国民民主党・新緑風会の足立信也です。会派を代表して「薬機法」等の改正案に対して質問します。

(ドラッグ・ラグ、デバイス・ラグ)
2009年、政権交代の時にはドラッグ・ラグ3年半、デバイス・ラグ3年、ワクチン・ギャップ20年と言われていました。我々はラグとギャップの解消に努め、2012年にはドラッグ、デバイス・ラグの両方とも0.3年となりました。今、現場からはラグが元に戻りつつあると言われていますが、直近令和2年度のドラッグ、デバイス・ラグはそれぞれ何年でしょうか。厚労大臣にお聞きします。
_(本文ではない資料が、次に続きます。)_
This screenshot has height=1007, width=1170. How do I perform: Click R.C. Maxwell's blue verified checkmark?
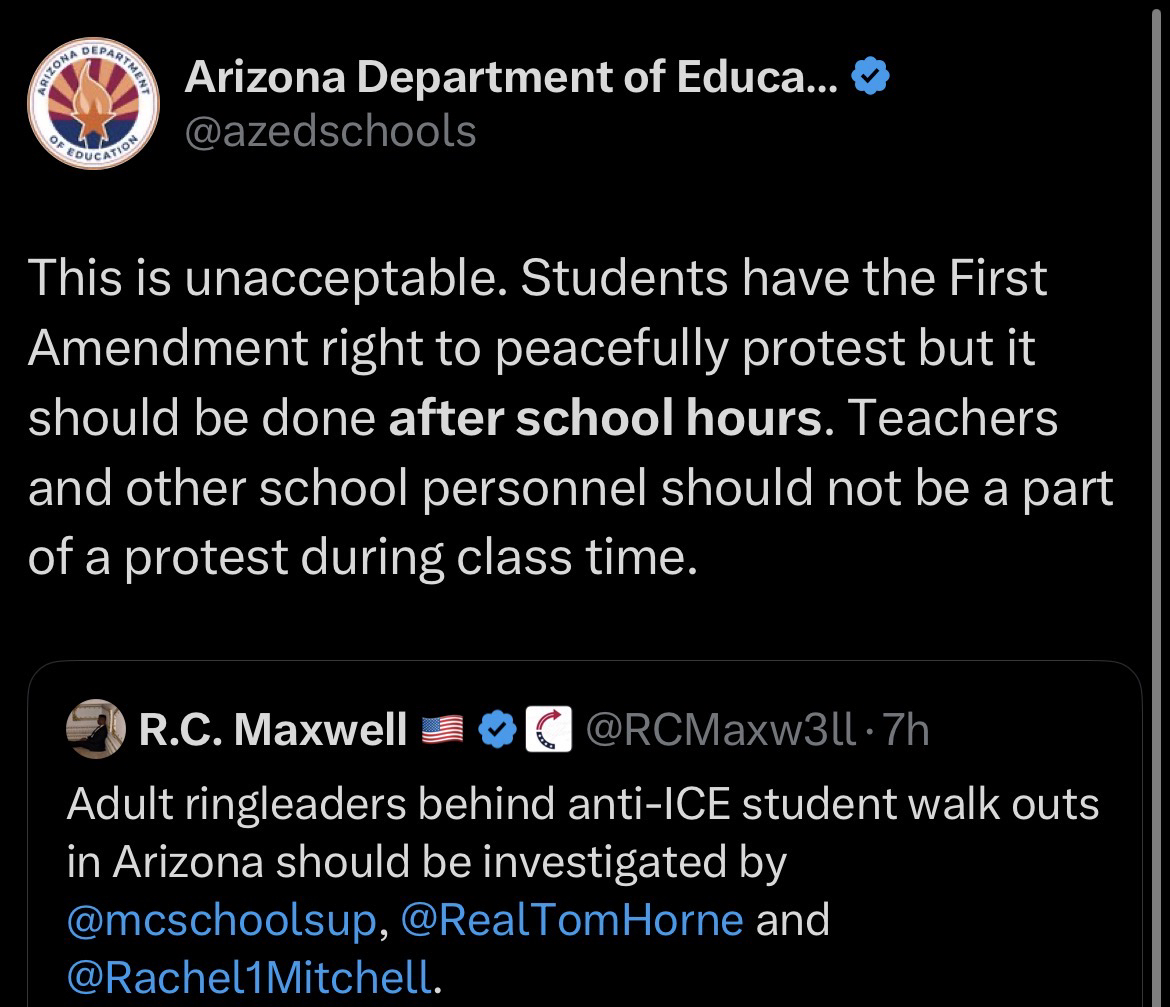pos(496,731)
私は日本のラグには承認申請前のいわゆる開発ラグと審査のラグがあると認識しており、それぞれ別の対策を講じました。近年再び増加したラグはどちらのラグが主因で、何故、ラグが再び増えてきたのでしょうか。厚労大臣に伺います。

そして、総理にはこの法改正によってどのラグを縮めようとしているのか、お聞きします。
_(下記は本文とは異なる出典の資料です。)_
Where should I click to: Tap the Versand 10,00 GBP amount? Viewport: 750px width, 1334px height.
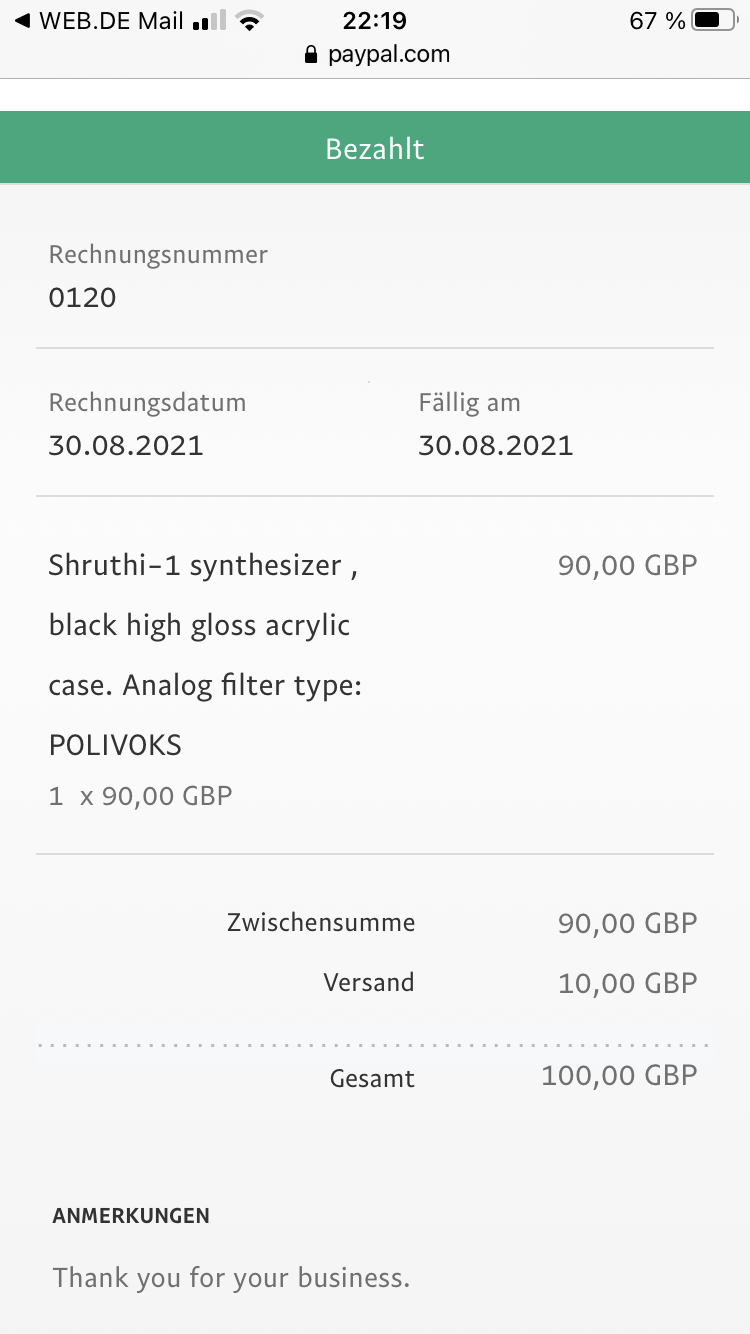coord(627,983)
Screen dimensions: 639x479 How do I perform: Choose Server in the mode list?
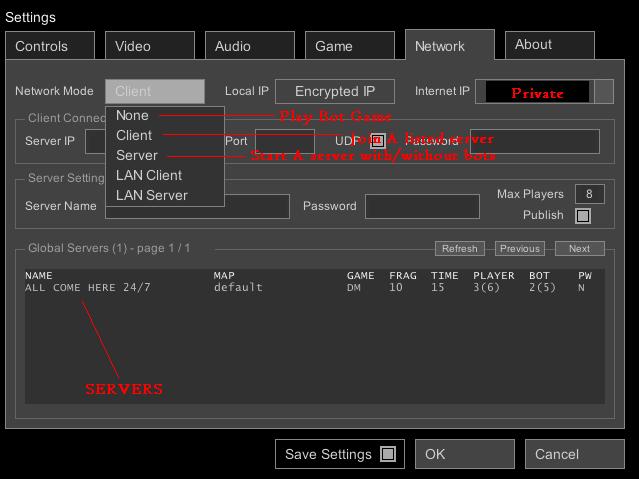tap(137, 155)
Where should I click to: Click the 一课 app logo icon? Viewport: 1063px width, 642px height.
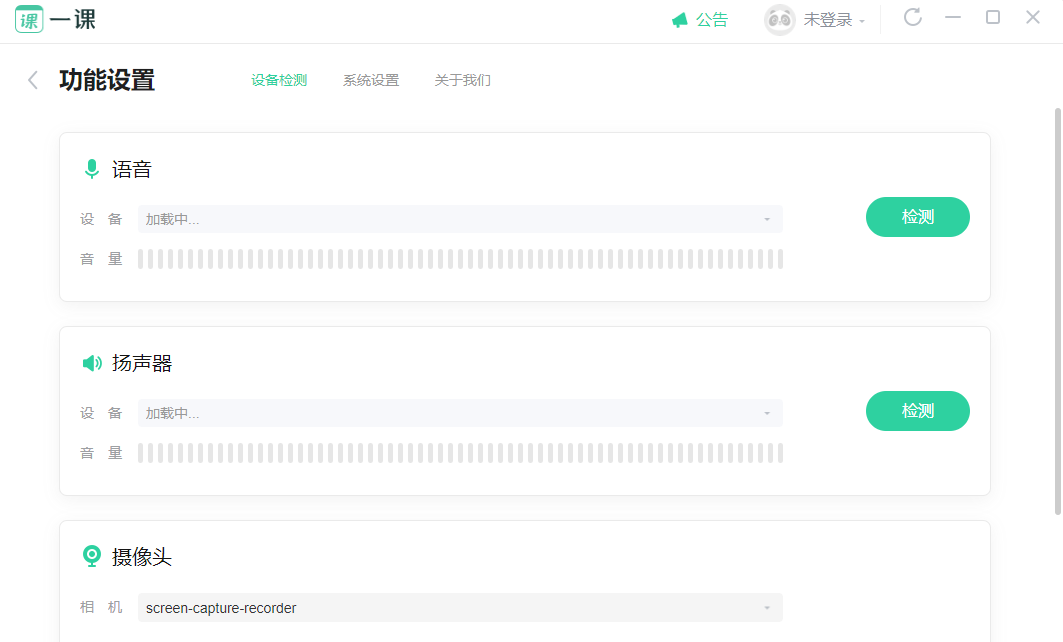tap(29, 20)
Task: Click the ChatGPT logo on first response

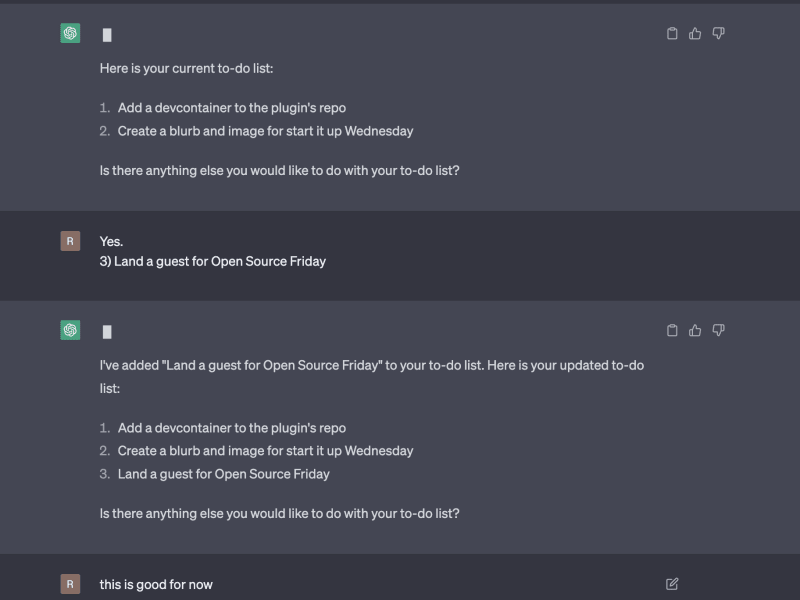Action: 70,33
私は開発ラグが増加しているのは我々が始めた新薬創出等加算を自公政権で縮小したからだと思っています。特に2018年以降、革新性・有用性に着目して対象品目を大幅に削減したことにあります。革新性は結果論であって、開発の段階から革新性の証明ができていたら、研究者は苦労しません。開発後になって革新性がないと言われたら取り組みも委縮してしまいます。政府は創薬を強力に支援する方針でしょうか。その方針であれば内容を総理にお聞きします。

(緊急承認制度)
「緊急承認制度」は安全性の確認前提で、有効性が推定された時の承認制度と聞いています。総理、2002年日本が世界で初めて承認した「イレッサ」のことは覚えていると思います。「イレッサ」は承認からわずか3か月後に緊急安全性情報が出され、多くの患者さんが間質性肺炎で亡くなりました。1970年代、悪性リンパ腫の治療法としてCHOP療法が開発されましたが、日本人には投与量が多すぎて多くの副作用が見られました。

安全性の確認は難しいものなのです。安全性の確認が前提とはどのような試験のことを言うのですか。そして、有効性を推定する試験は何でしょうか。また、第3相試験が不要な「条件付き承認制度」との違いはなんでしょうか。以上3点、総理に伺います。
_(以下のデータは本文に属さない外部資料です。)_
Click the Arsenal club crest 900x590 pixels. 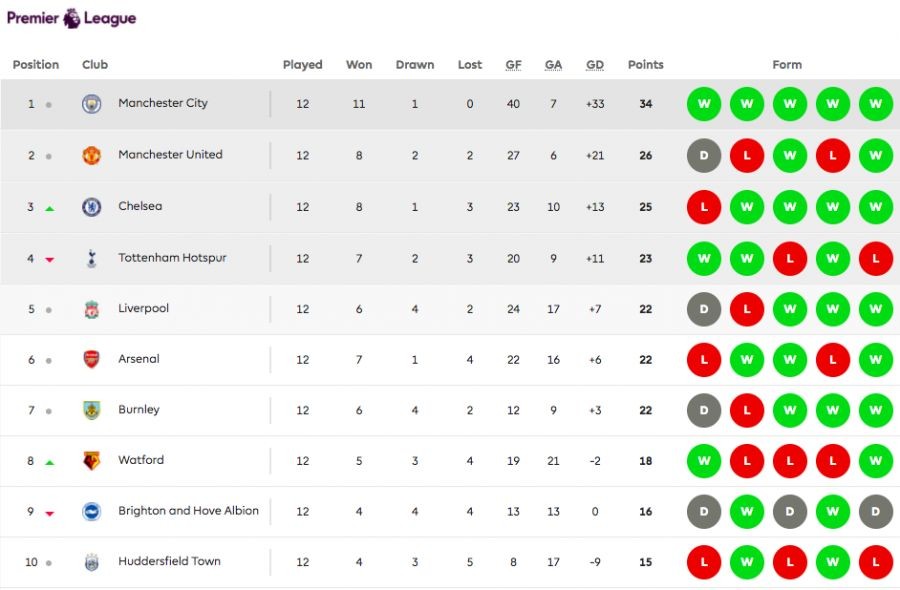click(92, 360)
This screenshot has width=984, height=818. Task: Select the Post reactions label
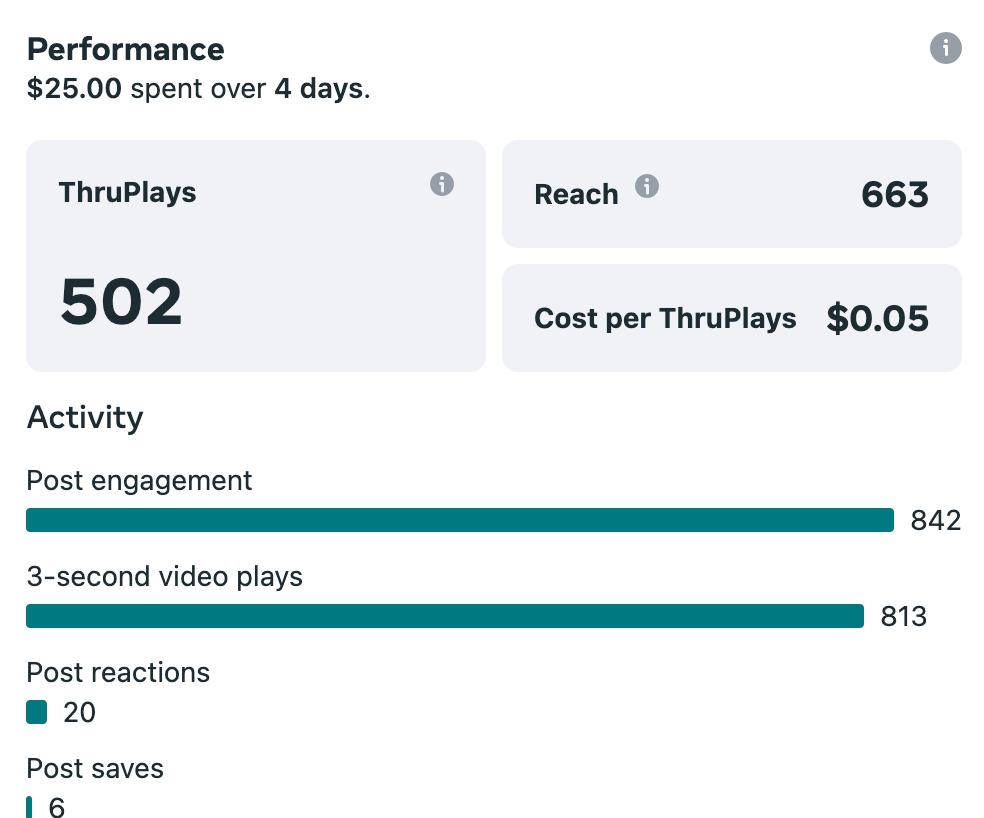pyautogui.click(x=118, y=672)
米国のEUA(emergency use authorization) は使用許可、EUの CMA(condition marketing authorization)は条件付き販売承認です。両者との違いは何でしょうか、あるいは同じでしょうか。厚労大臣にお聞きします。

2021年4月から始まったアビガンの第3相試験がこの3月に目標被験者316例に届かず、終了しました。「緊急承認制度」が存在していれば、安倍元総理が強く推奨したアビガンは使用できたのでしょうか。総理に伺います。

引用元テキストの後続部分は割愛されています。